As of Wednesday, clerks at Apple and AT&T stores here said they didn't know how many phones they would be getting for the big launch. Some blogs have speculated the number might be as few as 40 devices per store.

One sales representative from the AT&T store in Times Square, who wished not to be named, said that number was likely on the low side, especially for stores in big cities like New York. He said the AT&T Times Square store received 20 devices for the recent launch of Research In Motion's Blackberry Curve. The store quickly sold out of those phones and received another shipment of about 100 Blackberry Curves the following day.

Sales representatives also said they are expecting big crowds for the launch, many of whom will likely camp out overnight in front of stores to make sure they are one of the first to get the new phone.

"If I were you, I'd probably try going to some little store in New Jersey that nobody knows about," the Times Square representative said.

Even Steve Jobs, Apple's CEO, suggested to technology pundit Arianna Huffington that she go to an AT&T store where lines might be shorter than at Apple's stores.

The iPhone, announced in January, will be sold only on AT&T's and Apple's Web sites and at AT&T's roughly 2,000 retail locations and in nearly 200 Apple stores around the country. And neither company is accepting pre-orders. The phones come in two versions, a 4-gigabyte model for $499 and an 8GB version for $599 with a two-year AT&T service contract.

Charles Golvin, an analyst with Forrester Research, said he agrees there will likely be an initial frenzy for the phone, especially from Apple enthusiasts.

"There's no question there will be high demand for the iPhone, at least initially," he said. "People buy new versions of the Mac operating system in droves when it comes out. You don't see that kind of demand when Microsoft launches a new version of Vista."

Indeed, Apple fans are known for lining up early. Last year, when Apple's second retail store in Manhattan opened on Fifth Avenue, people camped out overnight just to be first in line. Many of the people who braved the wind and rain to stand in line didn't even plan on buying any products once they got inside the new store. They were simply there to be a part of the event.

Rumors have been floating around recently that Apple is planning to create a temporary shortage of the iPhone to keep demand high. An Apple representative wouldn't comment on these rumors, but said the company is glad customers are getting excited about the product.
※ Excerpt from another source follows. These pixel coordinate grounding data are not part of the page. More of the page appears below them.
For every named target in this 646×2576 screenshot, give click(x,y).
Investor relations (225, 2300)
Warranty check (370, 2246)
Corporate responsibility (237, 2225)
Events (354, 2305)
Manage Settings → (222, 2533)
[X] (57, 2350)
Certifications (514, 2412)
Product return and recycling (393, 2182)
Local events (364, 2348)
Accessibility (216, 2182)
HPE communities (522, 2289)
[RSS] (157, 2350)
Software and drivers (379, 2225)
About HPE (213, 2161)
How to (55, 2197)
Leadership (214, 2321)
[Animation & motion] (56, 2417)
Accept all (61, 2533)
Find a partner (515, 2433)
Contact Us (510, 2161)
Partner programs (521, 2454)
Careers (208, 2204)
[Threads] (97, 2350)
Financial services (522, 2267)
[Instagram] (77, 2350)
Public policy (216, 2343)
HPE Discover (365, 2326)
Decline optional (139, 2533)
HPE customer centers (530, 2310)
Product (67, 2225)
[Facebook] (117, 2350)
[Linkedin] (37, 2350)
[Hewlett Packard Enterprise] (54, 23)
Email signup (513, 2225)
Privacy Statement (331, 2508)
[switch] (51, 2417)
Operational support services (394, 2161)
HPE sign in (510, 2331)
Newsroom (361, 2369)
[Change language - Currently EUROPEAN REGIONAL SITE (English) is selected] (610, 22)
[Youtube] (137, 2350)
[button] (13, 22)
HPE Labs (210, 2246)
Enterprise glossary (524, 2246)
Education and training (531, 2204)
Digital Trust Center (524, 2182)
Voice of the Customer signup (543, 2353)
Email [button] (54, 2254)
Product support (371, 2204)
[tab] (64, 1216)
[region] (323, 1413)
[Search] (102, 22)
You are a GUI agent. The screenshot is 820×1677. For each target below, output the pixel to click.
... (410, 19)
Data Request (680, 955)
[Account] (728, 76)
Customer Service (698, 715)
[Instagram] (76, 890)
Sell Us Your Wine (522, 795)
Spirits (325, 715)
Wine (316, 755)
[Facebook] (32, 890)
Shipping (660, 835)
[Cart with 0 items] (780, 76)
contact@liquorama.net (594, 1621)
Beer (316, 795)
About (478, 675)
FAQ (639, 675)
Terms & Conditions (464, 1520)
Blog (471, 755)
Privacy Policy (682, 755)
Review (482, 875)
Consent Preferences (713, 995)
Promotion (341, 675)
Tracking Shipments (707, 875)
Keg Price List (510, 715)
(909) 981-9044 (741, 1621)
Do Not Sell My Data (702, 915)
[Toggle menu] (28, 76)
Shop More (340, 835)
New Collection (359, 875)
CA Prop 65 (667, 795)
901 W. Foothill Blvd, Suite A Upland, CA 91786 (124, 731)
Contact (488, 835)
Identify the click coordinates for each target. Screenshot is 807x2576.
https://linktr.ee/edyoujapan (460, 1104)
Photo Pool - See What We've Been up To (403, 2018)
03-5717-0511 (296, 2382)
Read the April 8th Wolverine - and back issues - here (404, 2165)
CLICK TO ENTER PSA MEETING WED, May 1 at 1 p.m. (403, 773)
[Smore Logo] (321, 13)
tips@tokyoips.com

Excited might be an understatement, considering that AT&T's new CEO Randall Stephenson said in March that the company had already gotten more than 1 million inquiries on its Web site for the device. A sales representative at an AT&T store in Manhattan on Fifth Avenue said Wednesday that the store is receiving more than 100 phone calls per day, and at least another 100 inquiries from people who have walked into the store asking how they can get their hands on an iPhone.

Apple expects to sell 10 million iPhones by the end of 2008. Golvin said this is an achievable goal, especially if Apple starts offering the phone internationally. He predicts sales of the iPhone will come in waves. Early sales will likely come from hard-core Apple enthusiasts. But there will also likely be a second wave consisting of people who will wait to read product reviews or wait until their current carrier contracts expire, he said.